Mercado diminui ainda mais a previsão para a inflação em 2025
O boletim Focus desta segunda-feira (24) reduziu ainda mais a projeção de inflação para 2025 ao marcar 4,45%. Pela segunda semana seguida, o mercado financeiro mantém a estimativa para o Índice Nacional de Preços ao Consumidor Amplo (IPCA) dentro do limite de metas inflacionárias, agora ainda mais próximo do centro.
Dessa maneira, a situação já aponta para um cenário em que não há mais nenhuma justificativa para a manutenção da taxa básica de juros (Selic) em 15% ao ano, abrindo espaço para o início de um ciclo de cortes.
Na semana anterior, pela primeira vez no ano, a projeção do Focus havia apontado que o índice pode encerrar 2025 dentro da margem de tolerância das metas. Na oportunidade, a redução feita passou a estimativa da inflação oficial do país de 4,55% para 4,46%.
Já para os próximos anos, a inflação é estimada em 4,18%, em 2026; em 3,80% para 2027; e 3,50% para 2028.

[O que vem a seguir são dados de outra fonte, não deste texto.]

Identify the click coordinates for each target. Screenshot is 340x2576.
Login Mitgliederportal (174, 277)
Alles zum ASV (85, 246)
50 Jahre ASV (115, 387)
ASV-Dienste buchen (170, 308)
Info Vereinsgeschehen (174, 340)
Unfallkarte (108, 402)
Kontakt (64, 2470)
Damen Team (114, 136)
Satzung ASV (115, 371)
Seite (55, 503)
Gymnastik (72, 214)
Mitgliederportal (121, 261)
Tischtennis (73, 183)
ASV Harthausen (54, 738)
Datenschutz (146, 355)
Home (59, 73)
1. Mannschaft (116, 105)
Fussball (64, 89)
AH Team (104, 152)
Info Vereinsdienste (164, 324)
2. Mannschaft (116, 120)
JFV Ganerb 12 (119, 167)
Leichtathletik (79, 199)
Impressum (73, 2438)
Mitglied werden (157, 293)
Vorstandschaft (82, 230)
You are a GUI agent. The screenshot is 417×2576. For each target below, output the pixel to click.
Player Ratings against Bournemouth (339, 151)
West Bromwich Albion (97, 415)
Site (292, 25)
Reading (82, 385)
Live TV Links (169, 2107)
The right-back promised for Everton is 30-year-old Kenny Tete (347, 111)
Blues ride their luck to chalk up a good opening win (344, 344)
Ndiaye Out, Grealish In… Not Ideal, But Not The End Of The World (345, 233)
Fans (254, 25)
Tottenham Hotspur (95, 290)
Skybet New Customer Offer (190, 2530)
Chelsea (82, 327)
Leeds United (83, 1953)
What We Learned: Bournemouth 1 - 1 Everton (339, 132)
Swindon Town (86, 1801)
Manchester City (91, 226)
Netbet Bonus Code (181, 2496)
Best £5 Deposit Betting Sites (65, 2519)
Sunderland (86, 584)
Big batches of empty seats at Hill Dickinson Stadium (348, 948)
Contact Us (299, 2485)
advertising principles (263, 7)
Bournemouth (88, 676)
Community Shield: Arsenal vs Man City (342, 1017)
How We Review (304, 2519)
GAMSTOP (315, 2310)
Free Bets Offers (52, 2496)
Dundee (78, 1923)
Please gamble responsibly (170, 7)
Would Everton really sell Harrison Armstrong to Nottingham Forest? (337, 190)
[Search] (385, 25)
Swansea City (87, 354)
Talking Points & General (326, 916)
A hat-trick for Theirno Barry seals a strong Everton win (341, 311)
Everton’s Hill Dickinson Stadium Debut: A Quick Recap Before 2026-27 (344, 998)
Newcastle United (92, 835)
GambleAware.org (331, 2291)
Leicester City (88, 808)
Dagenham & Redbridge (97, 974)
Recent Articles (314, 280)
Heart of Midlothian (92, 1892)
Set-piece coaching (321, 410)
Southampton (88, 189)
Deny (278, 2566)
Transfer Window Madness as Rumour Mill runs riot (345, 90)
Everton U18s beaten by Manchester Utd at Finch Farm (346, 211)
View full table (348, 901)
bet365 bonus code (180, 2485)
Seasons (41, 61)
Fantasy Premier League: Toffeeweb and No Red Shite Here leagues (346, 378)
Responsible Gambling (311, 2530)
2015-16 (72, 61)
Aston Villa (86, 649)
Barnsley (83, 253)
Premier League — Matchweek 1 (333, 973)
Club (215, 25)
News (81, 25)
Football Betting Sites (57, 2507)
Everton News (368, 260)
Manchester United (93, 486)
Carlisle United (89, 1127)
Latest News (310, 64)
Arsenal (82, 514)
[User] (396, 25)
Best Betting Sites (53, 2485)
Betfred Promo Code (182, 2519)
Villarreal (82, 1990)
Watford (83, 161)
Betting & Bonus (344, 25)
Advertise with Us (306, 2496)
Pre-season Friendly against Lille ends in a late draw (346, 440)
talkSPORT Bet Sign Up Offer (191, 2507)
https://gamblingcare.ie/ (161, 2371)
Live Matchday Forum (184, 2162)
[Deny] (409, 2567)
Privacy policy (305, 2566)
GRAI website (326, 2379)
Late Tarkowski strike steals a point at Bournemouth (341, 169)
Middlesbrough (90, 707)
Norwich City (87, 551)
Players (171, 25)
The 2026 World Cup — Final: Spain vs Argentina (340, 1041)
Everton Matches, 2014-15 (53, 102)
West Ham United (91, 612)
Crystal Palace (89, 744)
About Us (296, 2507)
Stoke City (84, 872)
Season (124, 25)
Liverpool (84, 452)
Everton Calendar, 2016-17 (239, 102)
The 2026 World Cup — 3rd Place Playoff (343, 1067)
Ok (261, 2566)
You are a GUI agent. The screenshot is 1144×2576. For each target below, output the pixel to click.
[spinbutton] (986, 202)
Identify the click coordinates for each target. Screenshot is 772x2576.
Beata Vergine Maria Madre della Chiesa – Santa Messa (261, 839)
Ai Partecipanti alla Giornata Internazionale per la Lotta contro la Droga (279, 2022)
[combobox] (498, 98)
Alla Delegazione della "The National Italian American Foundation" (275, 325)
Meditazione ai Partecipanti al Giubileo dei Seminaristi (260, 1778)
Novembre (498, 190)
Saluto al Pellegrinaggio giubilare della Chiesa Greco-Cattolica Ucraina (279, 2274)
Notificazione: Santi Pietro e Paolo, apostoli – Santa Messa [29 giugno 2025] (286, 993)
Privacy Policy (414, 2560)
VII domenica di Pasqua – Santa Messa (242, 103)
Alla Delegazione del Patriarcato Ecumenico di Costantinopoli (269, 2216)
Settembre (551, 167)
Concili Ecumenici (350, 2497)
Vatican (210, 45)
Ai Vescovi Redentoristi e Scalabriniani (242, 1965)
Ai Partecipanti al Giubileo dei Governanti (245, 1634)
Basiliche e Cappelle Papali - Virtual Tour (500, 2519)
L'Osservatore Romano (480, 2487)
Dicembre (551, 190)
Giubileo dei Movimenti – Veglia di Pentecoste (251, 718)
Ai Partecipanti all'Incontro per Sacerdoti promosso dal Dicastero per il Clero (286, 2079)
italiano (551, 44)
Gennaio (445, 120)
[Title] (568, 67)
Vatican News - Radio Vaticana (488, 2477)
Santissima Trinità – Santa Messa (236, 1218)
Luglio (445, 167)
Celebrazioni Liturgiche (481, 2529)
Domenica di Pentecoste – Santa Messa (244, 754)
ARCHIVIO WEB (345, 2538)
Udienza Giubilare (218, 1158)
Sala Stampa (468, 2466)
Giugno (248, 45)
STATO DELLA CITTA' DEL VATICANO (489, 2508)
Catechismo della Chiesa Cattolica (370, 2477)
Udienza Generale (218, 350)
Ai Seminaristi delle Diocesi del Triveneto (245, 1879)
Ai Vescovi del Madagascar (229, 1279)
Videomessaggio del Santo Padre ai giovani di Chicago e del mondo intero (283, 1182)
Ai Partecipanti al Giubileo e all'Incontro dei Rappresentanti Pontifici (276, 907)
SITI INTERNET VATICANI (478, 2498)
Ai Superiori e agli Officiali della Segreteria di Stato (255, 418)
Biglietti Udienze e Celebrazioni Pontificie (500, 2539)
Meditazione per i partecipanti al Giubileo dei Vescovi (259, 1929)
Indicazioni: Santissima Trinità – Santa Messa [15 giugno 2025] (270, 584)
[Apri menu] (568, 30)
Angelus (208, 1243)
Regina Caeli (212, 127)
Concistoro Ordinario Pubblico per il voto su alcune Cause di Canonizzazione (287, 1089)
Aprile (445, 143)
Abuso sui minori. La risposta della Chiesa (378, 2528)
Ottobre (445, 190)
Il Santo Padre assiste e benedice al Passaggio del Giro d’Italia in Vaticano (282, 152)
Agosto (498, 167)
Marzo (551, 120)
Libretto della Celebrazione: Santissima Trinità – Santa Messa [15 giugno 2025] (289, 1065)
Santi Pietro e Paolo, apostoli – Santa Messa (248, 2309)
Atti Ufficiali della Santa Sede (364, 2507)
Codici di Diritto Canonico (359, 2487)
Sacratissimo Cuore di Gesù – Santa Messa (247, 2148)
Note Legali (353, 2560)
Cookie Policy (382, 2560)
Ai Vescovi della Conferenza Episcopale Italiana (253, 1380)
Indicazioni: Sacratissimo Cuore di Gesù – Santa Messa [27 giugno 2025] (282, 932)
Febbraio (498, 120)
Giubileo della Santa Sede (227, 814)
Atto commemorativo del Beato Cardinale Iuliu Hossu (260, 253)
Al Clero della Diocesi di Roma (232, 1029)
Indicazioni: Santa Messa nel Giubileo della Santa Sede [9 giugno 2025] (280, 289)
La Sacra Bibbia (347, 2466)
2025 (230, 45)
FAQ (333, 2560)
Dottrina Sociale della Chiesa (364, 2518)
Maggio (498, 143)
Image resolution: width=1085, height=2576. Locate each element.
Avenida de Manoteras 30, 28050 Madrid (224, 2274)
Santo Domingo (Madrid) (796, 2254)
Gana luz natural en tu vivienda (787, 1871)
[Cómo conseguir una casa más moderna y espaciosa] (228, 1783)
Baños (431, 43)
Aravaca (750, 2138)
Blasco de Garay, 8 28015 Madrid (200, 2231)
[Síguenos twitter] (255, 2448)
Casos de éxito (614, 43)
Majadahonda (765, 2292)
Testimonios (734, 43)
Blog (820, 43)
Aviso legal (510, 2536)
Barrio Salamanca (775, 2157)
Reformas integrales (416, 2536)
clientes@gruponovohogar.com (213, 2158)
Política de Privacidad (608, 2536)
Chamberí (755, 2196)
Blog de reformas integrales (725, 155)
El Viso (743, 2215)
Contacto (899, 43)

Este é o primeiro ano de adoção do sistema de metas contínuas definido pelo Conselho Monetário Nacional (CMN), com o centro da meta em 3%, e limites superior (4,5%) e inferior (1,5%), ou seja, uma tolerância de 1,5 ponto percentual para mais ou para menos.
A revisão no boletim Focus acontece devido aos resultados oficiais do IPCA, divulgados pelo Instituto Brasileiro de Geografia e Estatística (IBGE), sobre o mês de outubro, que ficou em apenas 0,09%, a menor inflação para o mês desde 1998.
O resultado foi conquistado pela queda no preço da conta de luz e pela estabilidade nos preços dos alimentos, que, nos últimos anos, pressionavam a inflação. No acumulado de 12 meses encerrados em outubro, o IPCA ficou em 4,68%.
Taxa Selic
Para o mercado financeiro, os juros terminarão o ano no atual patamar, hoje em 15% ao ano. No entanto, a previsão trazida no Focus para 2026 passou de 12,25% para 12% — o que indica que até o final do próximo ano a expectativa é de corte de, até agora, 3 pontos percentuais. Para 2027, a expectativa é de uma Selic em 10,50%; e de 9,75% em 2028.
Com os números que revelam a inflação sob controle, a pressão para que o Banco Central, pelo Comitê de Política Monetária (Copom), abaixe os juros será ainda maior. O órgão utiliza a Selic como principal instrumento de política monetária e tem mantido os juros altos por um longo período.
Apesar do desaquecimento promovido pelos juros altos, que já aponta para uma inflação dentro da meta, o entendimento que o Copom transmitiu no seu relatório é de que pretende buscar o centro da meta, ignorando as margens de tolerância.
Com isso, a avaliação é de que os juros no Brasil deverão ficar em um alto patamar ainda por período prolongado, mesmo que um ciclo de pequenos cortes já possa ser iniciado no início do ano. A próxima reunião do Comitê será em 9 e 10 de dezembro. Já os primeiros encontros de 2026 estão agendados para 27 e 28 de janeiro.
PIB e Câmbio
A previsão sobre a soma de todas as riquezas do país medida pelo Produto Interno Bruto (PIB) foi mantida pelos analistas do Focus em 2,16% em 2025; 1,78% em 2026; 1,88% em 2027; e 2% em 2028.
No que tange ao câmbio, o dólar deve encerrar 2025 em R$ 5,40, de acordo com o mercado, e ficar em R$ 5,50 nos próximos três seguintes anos.